Start by describing the pods relating to the workload resource and examine the Events section for clues.
kubectl describe pod NAME
You can learn more about troubleshooting common issues with Kubernetes resources in the Kubernetes docs.
-
applied patch but timed out waiting for workload to become ready
rolled back to previous state workload returned to ready
or
applied patch but timed out waiting for workload to become ready rolled back to previous state timed out waiting for pods to be ready
While rollback is sometimes a desirable safety feature to have enabled, at scale and in large environments these errors often occur when the Applier’s monitoring period of 5min isn’t long enough for workloads to become Ready. The Applier determines that the change is a failure and rolls the workload back to the previous state.If this error happens often, disable the rollback feature.
Disable rollback
- Add the following code to a
.yaml
file, for example,applier-values.yaml
.# applier-values.yaml extraEnvVars: - name: STORMFORGE_SKIP_ROLLBACK value: "true"
- Upgrade the applier using the new values:
helm upgrade stormforge-applier oci://registry.stormforge.io/library/stormforge-applier \ -n stormforge-system \ -f applier-values.yaml
- Add the following code to a
Unsupported workloads
Workloads whose status is Unsupported () are configured in such a way that Optimize Live does not generate recommendations for them. The following messages shown for unsupported workloads are informational only, and typically, no action is required.
Job doesn’t run long enough to make a recommendation
A CronJob (or any short-duration Job) must typically run for at least 10 continuous minutes in order for Optimize Live to generate a recommendation. In some scenarios, 5-10 minutes is sufficient to generate a recommendation, depending on the frequency of the Job.
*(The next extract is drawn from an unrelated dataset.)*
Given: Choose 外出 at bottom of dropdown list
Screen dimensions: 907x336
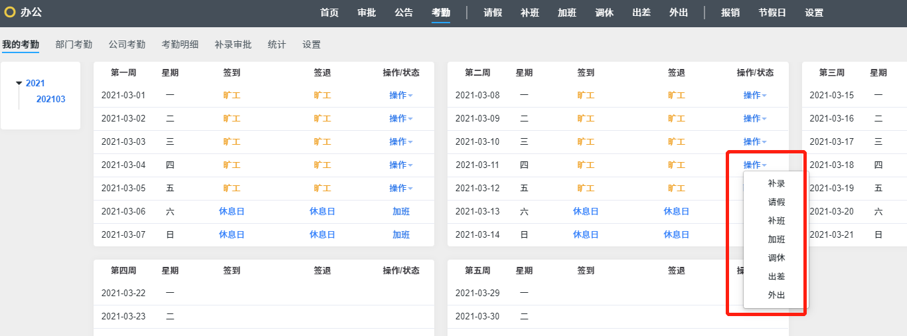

If the Job does not provide enough metrics within 5-10 minutes, Optimize Live labels the workload as Unsupported.
Optimize Live does not generate recommendations for Jobs that run for less than 5 minutes.
Corrupt data detected for container
No recommendation was generated because some of the metrics data StormForge has collected exhibit signs of corruption that make the metrics data unusable, such as metrics showing impossibly high CPU or memory usage. If you see workloads with this Unsupported reason, please contact Support.
Oscillating replicas
No recommendation was generated because the HPA oscillates between min and max replicas. If this is unexpected, investigate the workload. Increasing the max replicas can sometimes eliminate the oscillation, enabling Optimize Live to generate recommendations.
Target utilization max
No recommendation was generated because the HPA target.averageUtilization
is set to greater than or equal to 100.